Method 2: Force Authoritative Sync (The new “D4”)

Use this method only during a disaster recovery scenario where all SYSVOL replication is completely broken across the entire domain, and you need to declare one specific DC (preferably the PDC Emulator) as the undeniable “Master” copy that everyone else must sync from.

CRITICAL WARNING: If you set the authoritative flag on one DC, you must perform a non-authoritative synchronization on ALL OTHER DCs in the domain. Otherwise, you will experience massive file conflicts and data loss.

Phase A: Declare the Authoritative Master Server

  1. Open ADSIEDIT.msc on the DC you want to make authoritative (Master).
  2. Locate its DFSR Local Settings object: CN=SYSVOL Subscription, CN=Domain System Volume, CN=DFSR-LocalSettings, CN=<Master_Server_Name>, OU=Domain Controllers, DC=<domain>
  3. Edit the following two attributes:
    • Set msDFSR-Enabled to FALSE
    • Set msDFSR-options to 1

Phase B: Set all other Servers to Non-Authoritative 4. Still in ADSIEDIT.msc, navigate to the DFSR Local Settings object for every single other Domain Controller in the domain. 5. On each of those objects, set only:

  • msDFSR-Enabled to FALSE
  1. Force Active Directory replication throughout the domain and ensure it succeeds on all DCs.

Phase C: Restart the Master Engine 7. On the Authoritative (Master) server, open an elevated command prompt and type:

dfsrdiag pollad
  1. Check its Event Viewer for Event ID 4114.
  2. Once confirmed, go back to ADSIEDIT.msc for the Master server and change msDFSR-Enabled back to TRUE.
  3. Run dfsrdiag pollad on the master server again.
  4. Look for Event ID 4602 in the Event Viewer. This confirms the master server has initialized itself as the primary designated member.

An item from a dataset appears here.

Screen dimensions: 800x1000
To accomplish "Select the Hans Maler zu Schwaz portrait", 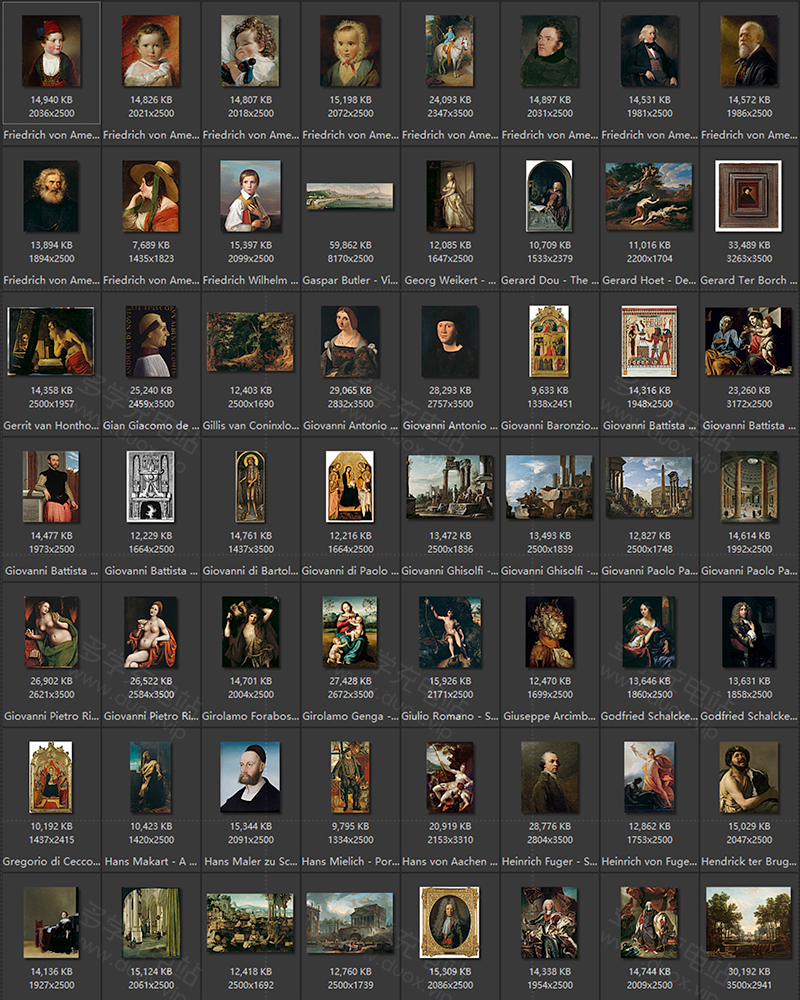I will pos(250,777).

Phase D: Synchronize the rest of the Domain 12. For all other non-authoritative DCs, go back to ADSIEDIT.msc and change msDFSR-Enabled back to TRUE. 13. On each non-authoritative DC, open a command prompt and run:

dfsrdiag pollad
  1. Check the Event Viewer on each of those servers for Event ID 4604. This confirms they have successfully downloaded the fresh SYSVOL copy from the Master server.